The purpose of the 2019 Plan is to enhance long-term profitability and stockholder value by offering Common Stock and Common Stock-based and other performance incentives to those employees, directors and consultants who are key to the Company’s growth and success. The Company also views the 2019 Plan as a vehicle to attract and retain experienced employees and to align employees’ economic incentives with those of its stockholders. Participation in the 2019 Plan is limited to the Company’s employees, consultants, advisors, independent contractors and directors. The maximum number of shares of the Company’s Common Stock initially reserved and available for issuance under the 2019 Plan is equal to the sum of (i) 2,600,000 shares the Company’s Common Stock and (ii) the shares of the Company’s Common Stock remaining available for issuance under the 2014 Plan at the time of its termination, all of which are available for issuance as stock options, restricted stock, restricted stock units, performance awards, stock
appreciation rights, dividend equivalents, other stock-based awards and cash awards, based upon the passage of time, the occurrence of one or more events, or the satisfaction of performance criteria or other conditions, or any combination thereof.

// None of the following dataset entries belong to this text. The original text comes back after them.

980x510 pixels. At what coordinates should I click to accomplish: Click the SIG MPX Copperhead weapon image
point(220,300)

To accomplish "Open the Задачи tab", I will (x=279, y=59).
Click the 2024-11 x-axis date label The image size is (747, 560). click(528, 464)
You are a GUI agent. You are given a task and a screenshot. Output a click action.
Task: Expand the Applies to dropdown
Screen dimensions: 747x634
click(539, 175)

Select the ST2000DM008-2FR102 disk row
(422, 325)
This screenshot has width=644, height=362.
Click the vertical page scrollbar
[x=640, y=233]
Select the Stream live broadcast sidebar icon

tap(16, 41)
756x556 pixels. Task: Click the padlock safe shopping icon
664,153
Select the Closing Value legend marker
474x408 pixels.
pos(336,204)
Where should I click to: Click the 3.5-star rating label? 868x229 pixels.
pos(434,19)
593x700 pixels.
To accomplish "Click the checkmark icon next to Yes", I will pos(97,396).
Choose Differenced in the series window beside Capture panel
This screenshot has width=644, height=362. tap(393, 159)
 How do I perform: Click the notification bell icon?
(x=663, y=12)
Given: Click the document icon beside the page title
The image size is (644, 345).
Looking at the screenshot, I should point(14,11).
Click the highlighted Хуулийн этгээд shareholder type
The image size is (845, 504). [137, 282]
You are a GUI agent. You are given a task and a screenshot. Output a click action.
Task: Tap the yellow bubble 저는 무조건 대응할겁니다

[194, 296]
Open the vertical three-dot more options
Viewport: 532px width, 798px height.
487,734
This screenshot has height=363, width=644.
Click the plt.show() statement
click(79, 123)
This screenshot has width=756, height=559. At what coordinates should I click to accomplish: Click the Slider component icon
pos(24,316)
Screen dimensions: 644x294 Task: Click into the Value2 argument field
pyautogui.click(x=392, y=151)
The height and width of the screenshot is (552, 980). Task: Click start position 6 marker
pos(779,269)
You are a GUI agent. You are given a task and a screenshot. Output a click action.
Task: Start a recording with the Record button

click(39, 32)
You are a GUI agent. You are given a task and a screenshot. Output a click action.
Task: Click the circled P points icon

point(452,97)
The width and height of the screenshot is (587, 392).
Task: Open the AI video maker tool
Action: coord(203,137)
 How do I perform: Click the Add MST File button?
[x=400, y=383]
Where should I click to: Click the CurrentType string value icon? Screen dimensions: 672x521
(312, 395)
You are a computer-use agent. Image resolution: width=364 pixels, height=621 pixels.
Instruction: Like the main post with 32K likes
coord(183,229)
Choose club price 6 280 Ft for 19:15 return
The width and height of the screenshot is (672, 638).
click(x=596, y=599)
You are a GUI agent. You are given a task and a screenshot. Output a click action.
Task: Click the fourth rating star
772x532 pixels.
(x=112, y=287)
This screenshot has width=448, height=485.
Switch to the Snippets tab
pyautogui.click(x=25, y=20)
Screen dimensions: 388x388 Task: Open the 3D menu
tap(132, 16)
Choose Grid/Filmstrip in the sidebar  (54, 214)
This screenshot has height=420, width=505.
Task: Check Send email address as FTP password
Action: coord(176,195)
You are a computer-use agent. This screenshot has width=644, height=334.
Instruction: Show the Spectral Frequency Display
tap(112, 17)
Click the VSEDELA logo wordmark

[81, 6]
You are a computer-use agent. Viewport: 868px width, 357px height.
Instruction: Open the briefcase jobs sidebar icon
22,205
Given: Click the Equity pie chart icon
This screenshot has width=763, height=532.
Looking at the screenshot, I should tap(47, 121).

The above description of the 2019 Plan is a summary only and does not purport to be complete and is qualified in its entirety by reference to (i) the principal terms of the 2019 Plan as described in the Company’s proxy statement for the Annual Meeting, filed with the SEC on November 29, 2019, which description is incorporated herein by reference; and (ii) the full text of the 2019 Plan, a copy of which is filed as Exhibit 10.3 to this Current Report on Form 8-K and is incorporated herein by reference.